Un thème d’actualité

Selon le secrétaire exécutif du REN-LAC, Claude Weta, ces JNRC se tiennent dans un contexte national marqué par « les nombreux scandales » dont la récente affaire des 130 tablettes remises aux députés, la publication des enquêtes parlementaires sur le foncier et le secteur minier, l’affaire Douanes-ONATEL-SA, les résultats de l’audit de la Transition,...Et le thème de cette année sonne comme un appel au peuple à prendre conscience de son rôle de « contrôleur » de la gestion de la chose publique. Et le Dr Weta dit avoir l’impression que cette conscience populaire s’élève peu à peu depuis l’insurrection populaire.

Un programme particulier

Cette année, les journées nationales de refus de la corruption ont un goût assez particulier, à en croire le secrétaire exécutif du REN-LAC. L’événement du 9 décembre, autrefois organisé par le REN-LAC, verra la participation d’autres structures. Il s’agit du Programme des Nations-Unies pour le développement (PNUD), l’Autorité supérieure du contrôle d’Etat et de lutte contre la corruption (ASCE-LC), l’Observatoire pour la justice et la démocratie (ODJ), le Réseau africain des journalistes pour l’intégrité et la transparence (RAJIT), le Réseau burkinabè des jeunes leaders pour l’intégrité (RBJLI). L’autre particularité de cette journée du 9, c’est sa délocalisation à Bobo-Dioulasso qui abritera un panel sur les enjeux et défis de l’application effective de la loi anti-corruption.

Les élèves sont une fois de plus un public cible pour le REN-LAC qui a prévu pour ces journées, dont le programme a débuté le 27 novembre dernier, des projections débats de la série « Stop corruption » dans plusieurs établissements. Des théâtres-fora, des émissions et jeux radiophoniques seront également servis aux populations.

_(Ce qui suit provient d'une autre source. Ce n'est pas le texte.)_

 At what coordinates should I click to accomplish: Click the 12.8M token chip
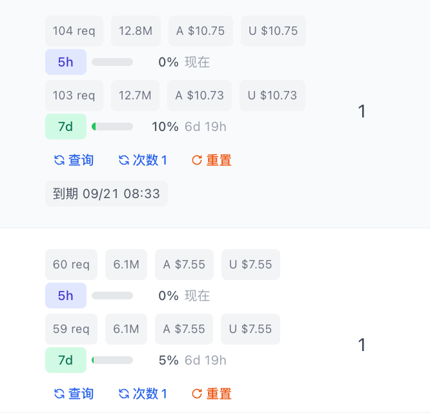tap(136, 31)
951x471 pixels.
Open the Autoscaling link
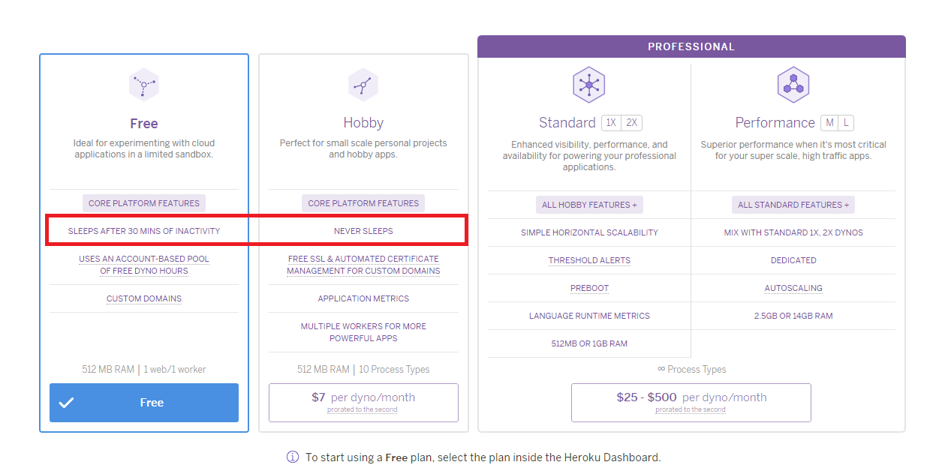793,288

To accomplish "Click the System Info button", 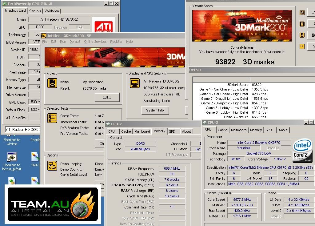I will [x=155, y=111].
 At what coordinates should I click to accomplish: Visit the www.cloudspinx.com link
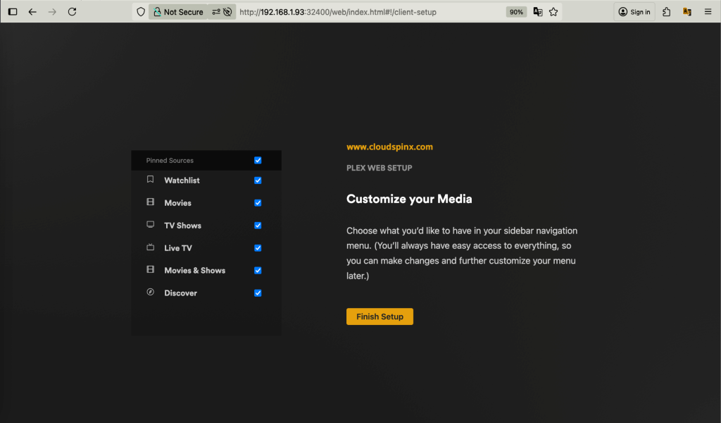tap(391, 147)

Affaire « tablettes des députés »

Répondant à la question d’un journaliste sur les réactions discordantes du REN-LAC à la suite de l’affaire des tablettes des députés, Dr Claude Weta a déclaré que le REN-LAC est une structure organisée où il faut une concertation avant qu’un responsable ne réponde à un sujet. La question des tablettes avait été discutée, à l’en croire, au sein du secrétariat exécutif. Le réseau avait donc pris ses précautions avant d’être assailli des interrogations de la presse. « Lorsque les journalistes m’ont demandé de parler de la question, j’ai l’impression qu’on n’avait pas capitalisé toutes les informations. Ça c’est la première chose. Dans ma langue maternelle on a toujours dit si quelqu’un trébuche, il ne doit pas regarder là où il est tombé mais là où il a trébuché. Donc lorsque le journaliste m’a posé la question, je savais que les tablettes étaient passées par les mains du gouvernement et tombées dans les mains des députés. Je me demandais pourquoi ce n’était pas le gouvernement qui était incriminé au lieu des députés ? »

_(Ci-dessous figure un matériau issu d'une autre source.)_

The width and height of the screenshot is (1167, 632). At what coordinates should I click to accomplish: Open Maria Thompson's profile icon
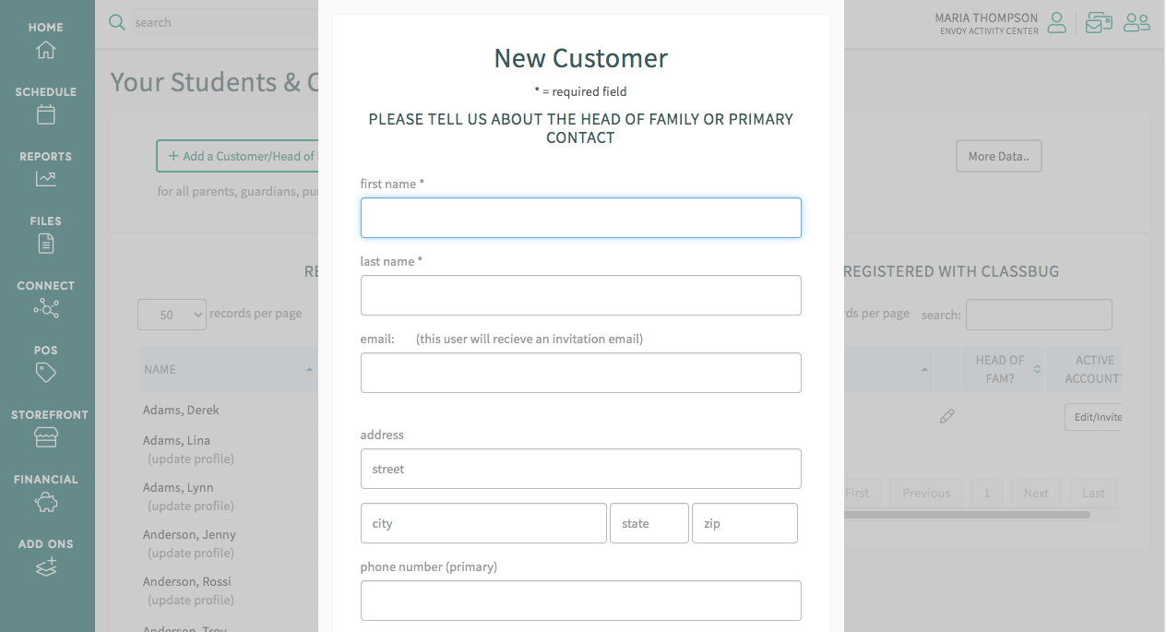pos(1056,23)
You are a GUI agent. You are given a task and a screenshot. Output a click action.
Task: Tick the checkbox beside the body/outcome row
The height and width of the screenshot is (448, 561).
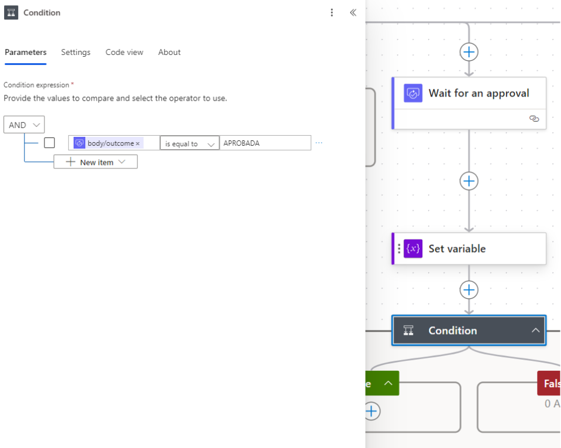pos(50,143)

Au regard de ce qui précède, le secrétaire exécutif du REN-LAC soutient qu’il a voulu garder de la prudence dans sa réponse mais « il est évident qu’à force d’insister, ce journaliste m’a fait beaucoup parler ». « Il est important que le principe de concertation soit mis en avant pour que les réponses n’aillent pas dans toutes les directions », a-t-il indiqué avant de reconnaitre que ce fut une expérience positive.